- [TO DO]: Duplicate the part of the article on cyberattack contingency plans between "OCR has issued" and "and minimize losses.", inclusive.

- [SOURCE PASSAGE]:
╭──

Increasingly patient medical records are becoming vulnerable to cyberattacks. Now the Department of Health and Human Services, Office of Civil Rights has issued a plan that will serve as guidelines to organizations covered by HIPPA on what should be included in these contingency plans in preparing for cyberattacks.
“Contingency plans are critical to protecting the availability, integrity, and security of data during unexpected adverse events,” notes the OCR statement. Contingency plans are not just for fires and floods but now include how to react to cyberattacks. Cyberattacks using malicious software such as ransomware may cause an organization’s data to be unreadable or unusable. According to OCR, if data is harmed due to a cyberattack, restoring the data from backups may be the only option to recover the data and restore normal business operations.
OCR has issued this warning: “Contingency plans aren’t just a good idea; regulations for certain industries require contingency planning. For example, the HIPAA Security Rule requires that HIPAA covered entities and business associates establish and implement a contingency plan.” It might be a good idea for organizations and practitioners to check out the full text of the OCR announcements. Here are the main guidelines of the plan.
• Make it Policy: A formal policy provides the authority and guidance necessary to develop an effective contingency plan. Identify what is critical: Knowing what systems and data are critical to operations will help prioritize contingency planning and minimize losses.
• Identify Risks, Threats and Preventative Controls: Perform a risk analysis to identify the various risks that your business may face. What has the potential to significantly disrupt or harm your operations and data?
• Contingency Plans & Risk Analysis: The need for contingency plans appears as a result of a thorough and accurate analysis of the risks that your organization faces. The end result of a risk analysis can provide a list of potential threats, risks, and preventative controls. Prioritization of critical systems and information will help identify where to focus planning efforts.
• Create Contingency Procedures: Establish the specific guidelines, parameters, and procedures when enacting the contingency plan and for the recovery of systems and data.
OCR goes on to remind affected firms and individuals, “Establish a testing (exercise) schedule for the plan, to identify gaps and ensure updates for plan effectiveness and increase organizational awareness.” It adds that it is imperative to go over the plan regularly and situationally when there are technical, operational, environmental, or personnel changes in the organization. The Food & Drug Administration and the Federal Trade Commission have issued guidelines on which kinds of medical “entities” and device marketers may be subject to HIPPA.

╰──

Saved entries
╭──

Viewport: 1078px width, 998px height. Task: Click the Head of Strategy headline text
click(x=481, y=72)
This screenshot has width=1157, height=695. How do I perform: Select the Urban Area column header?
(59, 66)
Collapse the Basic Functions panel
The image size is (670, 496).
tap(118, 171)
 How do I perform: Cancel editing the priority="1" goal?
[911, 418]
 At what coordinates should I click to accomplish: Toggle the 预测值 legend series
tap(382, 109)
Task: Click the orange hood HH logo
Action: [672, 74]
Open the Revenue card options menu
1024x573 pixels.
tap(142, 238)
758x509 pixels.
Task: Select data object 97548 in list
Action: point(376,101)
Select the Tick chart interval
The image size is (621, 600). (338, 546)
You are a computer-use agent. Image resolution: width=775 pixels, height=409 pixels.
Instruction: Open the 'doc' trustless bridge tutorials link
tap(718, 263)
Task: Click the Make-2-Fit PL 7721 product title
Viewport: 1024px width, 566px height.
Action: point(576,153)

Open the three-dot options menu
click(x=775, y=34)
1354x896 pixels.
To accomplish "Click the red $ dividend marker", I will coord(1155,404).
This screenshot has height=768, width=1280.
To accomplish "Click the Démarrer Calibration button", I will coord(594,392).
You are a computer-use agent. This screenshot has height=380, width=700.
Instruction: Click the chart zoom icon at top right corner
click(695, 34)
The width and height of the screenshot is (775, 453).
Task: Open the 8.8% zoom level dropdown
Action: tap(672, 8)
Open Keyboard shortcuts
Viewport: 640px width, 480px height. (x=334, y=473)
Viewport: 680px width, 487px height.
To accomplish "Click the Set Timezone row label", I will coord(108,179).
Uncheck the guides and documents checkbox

╰──

- [YOUR RESPONSE]:
OCR has issued this warning: “Contingency plans aren’t just a good idea; regulations for certain industries require contingency planning. For example, the HIPAA Security Rule requires that HIPAA covered entities and business associates establish and implement a contingency plan.” It might be a good idea for organizations and practitioners to check out the full text of the OCR announcements. Here are the main guidelines of the plan.
• Make it Policy: A formal policy provides the authority and guidance necessary to develop an effective contingency plan. Identify what is critical: Knowing what systems and data are critical to operations will help prioritize contingency planning and minimize losses.